Una de las primeras cosas que aprendimos al empezar a ir a la escuela, con 5 ó 6 años, fue a leer. Los profesores nos enseñaban, con paciencia y poco a poco: primero una letra y luego otra, hasta la zeta; después descubrimos que las letras podían unirse para formar palabras, las palabras para componer frases, las frases terminaban siendo páginas, y todo el conjunto final era una historia que valía la pena conocer. Leer era, en aquellos años, una aventura y una conquista. Nos sentíamos bien por poder sentarnos frente a un libro y desentrañar la historia que contenía. Y sin embargo, unos años después, parece que todo eso se nos haya olvidado.
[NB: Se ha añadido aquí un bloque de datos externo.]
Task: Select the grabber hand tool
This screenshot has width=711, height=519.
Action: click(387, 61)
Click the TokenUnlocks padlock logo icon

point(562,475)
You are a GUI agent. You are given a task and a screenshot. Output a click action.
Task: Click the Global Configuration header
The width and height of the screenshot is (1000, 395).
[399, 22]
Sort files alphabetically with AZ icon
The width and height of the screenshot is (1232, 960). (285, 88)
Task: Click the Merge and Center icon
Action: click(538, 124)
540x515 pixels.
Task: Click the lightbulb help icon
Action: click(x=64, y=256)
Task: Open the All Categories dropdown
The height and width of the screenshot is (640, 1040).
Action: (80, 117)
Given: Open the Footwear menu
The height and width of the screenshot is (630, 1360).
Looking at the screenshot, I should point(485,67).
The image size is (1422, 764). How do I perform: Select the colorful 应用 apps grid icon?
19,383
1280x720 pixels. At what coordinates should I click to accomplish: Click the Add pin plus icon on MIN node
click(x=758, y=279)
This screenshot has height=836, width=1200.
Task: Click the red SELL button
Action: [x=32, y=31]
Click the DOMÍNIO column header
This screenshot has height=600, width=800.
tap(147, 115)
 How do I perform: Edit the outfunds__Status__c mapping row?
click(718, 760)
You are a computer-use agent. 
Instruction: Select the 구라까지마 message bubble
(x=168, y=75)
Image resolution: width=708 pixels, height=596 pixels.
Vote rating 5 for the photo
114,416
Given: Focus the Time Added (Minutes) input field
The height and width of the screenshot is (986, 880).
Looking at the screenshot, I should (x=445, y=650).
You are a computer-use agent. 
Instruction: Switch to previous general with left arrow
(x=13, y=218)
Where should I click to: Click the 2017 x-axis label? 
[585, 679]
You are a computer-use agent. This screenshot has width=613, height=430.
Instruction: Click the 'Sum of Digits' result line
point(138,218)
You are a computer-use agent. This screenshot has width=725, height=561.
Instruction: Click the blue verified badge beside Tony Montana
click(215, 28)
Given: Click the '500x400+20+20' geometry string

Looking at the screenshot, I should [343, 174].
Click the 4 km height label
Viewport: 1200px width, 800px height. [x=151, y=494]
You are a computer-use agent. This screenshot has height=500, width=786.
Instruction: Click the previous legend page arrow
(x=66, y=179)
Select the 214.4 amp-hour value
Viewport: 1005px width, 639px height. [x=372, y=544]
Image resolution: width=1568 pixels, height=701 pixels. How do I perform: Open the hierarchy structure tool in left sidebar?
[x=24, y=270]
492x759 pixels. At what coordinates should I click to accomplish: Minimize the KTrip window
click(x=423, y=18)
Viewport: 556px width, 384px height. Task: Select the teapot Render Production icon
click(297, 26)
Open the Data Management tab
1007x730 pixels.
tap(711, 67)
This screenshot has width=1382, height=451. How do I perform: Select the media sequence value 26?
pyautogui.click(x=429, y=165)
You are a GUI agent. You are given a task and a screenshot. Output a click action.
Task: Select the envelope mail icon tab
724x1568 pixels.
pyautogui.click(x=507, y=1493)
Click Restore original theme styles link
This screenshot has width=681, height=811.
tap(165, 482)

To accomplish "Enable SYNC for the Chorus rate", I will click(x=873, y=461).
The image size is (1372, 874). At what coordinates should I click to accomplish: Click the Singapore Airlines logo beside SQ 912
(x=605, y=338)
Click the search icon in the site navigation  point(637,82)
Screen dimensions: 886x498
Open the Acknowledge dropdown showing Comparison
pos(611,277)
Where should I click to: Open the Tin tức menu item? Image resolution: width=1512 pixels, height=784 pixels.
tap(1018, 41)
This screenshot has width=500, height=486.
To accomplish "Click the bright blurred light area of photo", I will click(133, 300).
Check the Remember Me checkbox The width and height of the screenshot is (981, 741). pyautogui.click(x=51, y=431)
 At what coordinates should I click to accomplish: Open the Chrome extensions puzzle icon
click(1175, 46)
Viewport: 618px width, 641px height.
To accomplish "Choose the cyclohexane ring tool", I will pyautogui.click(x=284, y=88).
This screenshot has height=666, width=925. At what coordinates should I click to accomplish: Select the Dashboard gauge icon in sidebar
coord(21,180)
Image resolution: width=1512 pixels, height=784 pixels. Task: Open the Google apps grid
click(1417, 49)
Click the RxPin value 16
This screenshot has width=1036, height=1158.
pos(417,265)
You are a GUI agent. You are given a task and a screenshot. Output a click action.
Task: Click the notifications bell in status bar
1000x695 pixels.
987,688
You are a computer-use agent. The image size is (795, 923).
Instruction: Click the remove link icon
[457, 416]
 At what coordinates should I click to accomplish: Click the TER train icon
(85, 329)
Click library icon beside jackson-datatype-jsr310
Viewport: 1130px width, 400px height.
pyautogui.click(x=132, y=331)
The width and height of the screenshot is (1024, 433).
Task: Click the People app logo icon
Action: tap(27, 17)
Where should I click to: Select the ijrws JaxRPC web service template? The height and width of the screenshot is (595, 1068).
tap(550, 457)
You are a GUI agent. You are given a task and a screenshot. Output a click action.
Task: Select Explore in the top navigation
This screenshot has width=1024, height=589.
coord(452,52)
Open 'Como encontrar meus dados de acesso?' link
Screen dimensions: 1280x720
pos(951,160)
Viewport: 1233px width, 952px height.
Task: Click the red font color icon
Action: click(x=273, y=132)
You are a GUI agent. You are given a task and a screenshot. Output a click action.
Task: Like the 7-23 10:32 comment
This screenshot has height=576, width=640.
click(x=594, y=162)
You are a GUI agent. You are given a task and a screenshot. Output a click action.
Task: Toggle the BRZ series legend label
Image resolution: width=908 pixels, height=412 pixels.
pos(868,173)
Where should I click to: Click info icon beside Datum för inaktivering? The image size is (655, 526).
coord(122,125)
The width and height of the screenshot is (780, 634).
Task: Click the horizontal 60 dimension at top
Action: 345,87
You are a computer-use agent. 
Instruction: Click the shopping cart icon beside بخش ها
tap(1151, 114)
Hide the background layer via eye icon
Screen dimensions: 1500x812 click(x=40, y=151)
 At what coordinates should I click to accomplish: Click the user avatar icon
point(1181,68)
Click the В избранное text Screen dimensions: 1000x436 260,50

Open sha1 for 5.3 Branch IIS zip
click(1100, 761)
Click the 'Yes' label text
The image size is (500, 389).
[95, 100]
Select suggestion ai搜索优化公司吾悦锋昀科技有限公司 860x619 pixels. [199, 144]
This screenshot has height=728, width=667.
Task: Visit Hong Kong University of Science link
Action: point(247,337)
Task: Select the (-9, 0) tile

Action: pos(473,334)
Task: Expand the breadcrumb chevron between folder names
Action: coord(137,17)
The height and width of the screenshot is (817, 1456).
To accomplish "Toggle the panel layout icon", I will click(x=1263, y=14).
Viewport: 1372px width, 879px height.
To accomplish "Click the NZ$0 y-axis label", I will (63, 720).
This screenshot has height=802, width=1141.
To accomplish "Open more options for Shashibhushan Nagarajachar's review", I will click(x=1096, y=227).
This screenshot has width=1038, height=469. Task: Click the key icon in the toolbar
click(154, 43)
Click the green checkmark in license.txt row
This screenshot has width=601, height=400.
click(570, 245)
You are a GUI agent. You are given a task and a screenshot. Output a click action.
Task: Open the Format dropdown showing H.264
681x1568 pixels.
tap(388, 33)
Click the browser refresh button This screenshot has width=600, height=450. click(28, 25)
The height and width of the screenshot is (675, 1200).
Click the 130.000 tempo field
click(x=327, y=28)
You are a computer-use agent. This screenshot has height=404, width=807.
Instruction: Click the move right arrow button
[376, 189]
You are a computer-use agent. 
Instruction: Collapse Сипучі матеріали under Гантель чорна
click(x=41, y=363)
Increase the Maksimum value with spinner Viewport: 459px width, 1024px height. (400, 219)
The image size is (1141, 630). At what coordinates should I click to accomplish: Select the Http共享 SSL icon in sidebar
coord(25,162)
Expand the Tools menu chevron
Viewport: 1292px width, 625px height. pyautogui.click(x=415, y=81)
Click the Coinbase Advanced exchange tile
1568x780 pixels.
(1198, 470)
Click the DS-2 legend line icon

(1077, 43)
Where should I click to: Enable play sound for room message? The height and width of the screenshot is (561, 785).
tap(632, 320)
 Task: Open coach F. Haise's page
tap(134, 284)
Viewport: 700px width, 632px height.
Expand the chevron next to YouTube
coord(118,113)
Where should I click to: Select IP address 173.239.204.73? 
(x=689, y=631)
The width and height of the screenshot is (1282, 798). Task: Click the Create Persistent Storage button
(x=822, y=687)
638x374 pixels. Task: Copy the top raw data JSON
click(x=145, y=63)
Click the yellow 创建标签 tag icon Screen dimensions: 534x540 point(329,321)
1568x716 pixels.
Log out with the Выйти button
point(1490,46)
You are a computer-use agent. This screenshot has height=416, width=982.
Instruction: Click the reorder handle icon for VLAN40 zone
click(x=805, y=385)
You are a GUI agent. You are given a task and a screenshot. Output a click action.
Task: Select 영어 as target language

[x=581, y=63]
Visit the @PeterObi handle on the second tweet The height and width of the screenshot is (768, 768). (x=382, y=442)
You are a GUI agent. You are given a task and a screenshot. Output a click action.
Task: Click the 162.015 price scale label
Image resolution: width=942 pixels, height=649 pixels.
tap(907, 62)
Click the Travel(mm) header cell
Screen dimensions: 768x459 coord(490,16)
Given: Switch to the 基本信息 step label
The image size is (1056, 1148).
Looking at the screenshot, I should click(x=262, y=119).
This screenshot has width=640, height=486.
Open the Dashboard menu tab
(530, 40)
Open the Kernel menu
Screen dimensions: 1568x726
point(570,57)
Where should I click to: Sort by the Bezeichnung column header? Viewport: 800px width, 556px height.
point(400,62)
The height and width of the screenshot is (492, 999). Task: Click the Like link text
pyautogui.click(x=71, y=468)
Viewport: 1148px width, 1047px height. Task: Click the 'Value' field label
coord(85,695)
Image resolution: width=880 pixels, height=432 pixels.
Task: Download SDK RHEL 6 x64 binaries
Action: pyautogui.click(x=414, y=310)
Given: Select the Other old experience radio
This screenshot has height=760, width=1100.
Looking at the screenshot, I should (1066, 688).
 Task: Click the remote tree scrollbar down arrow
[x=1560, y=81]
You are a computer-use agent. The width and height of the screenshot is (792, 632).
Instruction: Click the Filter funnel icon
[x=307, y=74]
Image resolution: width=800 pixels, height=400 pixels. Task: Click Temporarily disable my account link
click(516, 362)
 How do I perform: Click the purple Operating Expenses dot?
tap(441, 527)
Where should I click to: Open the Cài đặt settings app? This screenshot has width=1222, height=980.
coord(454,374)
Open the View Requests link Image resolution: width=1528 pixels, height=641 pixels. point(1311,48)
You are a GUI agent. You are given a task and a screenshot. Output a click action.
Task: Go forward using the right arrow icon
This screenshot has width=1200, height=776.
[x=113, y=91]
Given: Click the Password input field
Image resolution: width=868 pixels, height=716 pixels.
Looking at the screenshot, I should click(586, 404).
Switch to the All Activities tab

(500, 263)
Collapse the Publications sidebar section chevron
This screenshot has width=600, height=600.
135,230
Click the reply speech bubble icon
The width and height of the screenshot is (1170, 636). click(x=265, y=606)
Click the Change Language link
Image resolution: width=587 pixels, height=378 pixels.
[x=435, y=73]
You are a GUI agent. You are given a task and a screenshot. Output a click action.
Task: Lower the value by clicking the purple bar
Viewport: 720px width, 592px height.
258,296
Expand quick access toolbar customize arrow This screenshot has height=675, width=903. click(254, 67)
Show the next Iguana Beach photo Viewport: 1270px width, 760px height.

No leemos, o leemos poco. Y buscamos excusas: el trabajo, la familia, el ordenador, los dispositivos móviles, las redes sociales…, parece que cualquier actividad pasa por delante de la lectura. Nos puede parecer, incluso, que a nuestra edad ya no necesitamos leer, que basta un repaso a la prensa del día o a lo que cuentan nuestros amigos en Facebook o Twitter. Qué gran error. Cuando Mario Vargas Llosa gano el Premio Nobel de Literatura en 2010, empezó su discurso de aceptación del Premio con estas dos frases: “Aprendí a leer a los cinco años. Es la cosa más importante que me ha pasado en la vida”.
Leer ordena la mente. Leer es una fuente de salud, y también de cultura y sabiduría. Hace crecer la imaginación, estimula la fantasía. Nos traslada a mundos apasionantes, a universos desconocidos. Enriquece nuestra manera de expresarnos, lo que ayuda a darnos seguridad en nuestras relaciones con los demás. Leer reduce los niveles de estrés, nos ayuda a ordenar ideas y relacionar conceptos. Leer provoca que nos conozcamos mejor, que nos hagamos preguntas sobre nosotros mismos y lo que nos rodea. No se ha inventado mejor terapia que un buen libro. A leer, pues.